• [Prompt] Nothing but the records, repeated exactly, should form the response.

• [Recorded information]
__________

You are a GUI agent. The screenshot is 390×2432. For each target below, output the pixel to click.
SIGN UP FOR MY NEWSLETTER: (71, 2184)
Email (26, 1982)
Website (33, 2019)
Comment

__________

• [Response]
You are a GUI agent. The screenshot is 390×2432. For each target below, output the pixel to click.
SIGN UP FOR MY NEWSLETTER: (71, 2184)
Email (26, 1982)
Website (33, 2019)
Comment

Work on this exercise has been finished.